I've been managing servers and dealing with credentials for years, and I can tell you — the questions people ask about password generators are almost always the same five or six things, recycled endlessly. So let me just answer them all at once, directly, without the fluff.

Is a randomly generated password actually more secure than one I make up?

Yes, and not by a small margin. When you invent a password, you're drawing from a much smaller mental pool than you realize. Humans are terrible at true randomness — we avoid repeating characters, we unconsciously reach for familiar patterns (years, names, keyboard runs like "qwerty"), and we gravitate toward words that mean something to us. An attacker running a dictionary attack or a rule-based mutation engine will find your clever password far faster than you'd expect.

A proper password generator uses a cryptographically secure pseudorandom number generator (CSPRNG) — the same class of randomness used in cryptographic protocols. It has no preferences, no fatigue, no patterns. The output is genuinely unpredictable to anyone who doesn't know the seed state, which is kept internal to the system. That's a fundamentally different security guarantee than your memory-based "Tr0ub4dor&3" approach.

How long does a generated password actually need to be?

The honest answer is: it depends on where you're storing it and what's protecting it, but here's a practical breakdown.

  • 16 characters minimum for anything that matters.

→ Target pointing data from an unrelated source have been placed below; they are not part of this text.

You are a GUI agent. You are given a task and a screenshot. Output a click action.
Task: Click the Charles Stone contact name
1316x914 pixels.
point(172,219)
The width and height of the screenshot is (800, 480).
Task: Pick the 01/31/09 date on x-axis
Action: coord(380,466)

This puts you in the range of 10²² to 10²⁶ possible combinations depending on character set, which is computationally infeasible to brute-force with current hardware.
  • 20–24 characters is a sweet spot for most accounts — long enough to be effectively uncrackable for decades, short enough that paste works fine in almost every password field.
  • 32+ characters makes sense for master passwords on your password manager, or for anything that's never typed by hand. There's no downside at this length except the rare badly-coded site that silently truncates input (which is a security bug on their end).

What doesn't work: 8 characters, even with symbols. Modern GPUs can exhaust the entire 8-character alphanumeric+symbol space in hours to days. That was "strong" in 2003. It isn't now.

Do special characters actually help, or is this just a checkbox thing?

Both, honestly. Special characters do increase the character set size, which mathematically increases entropy. If your password is drawn from 26+26+10+32 = 94 possible characters instead of 62 (letters and digits only), each character position carries more entropy. A 16-character password from a 94-character set has roughly 105 bits of entropy versus about 95 bits from a 62-character set. That's a meaningful gap.

BUT — and this matters — the benefit of adding one more character to your password length outweighs the benefit of expanding the character set. A 17-character password from 62 characters is stronger than a 16-character password from 94. So if a site forces you to drop down to 12 characters max, adding symbols helps. If you can choose 24 characters freely, you'd be fine skipping symbols entirely.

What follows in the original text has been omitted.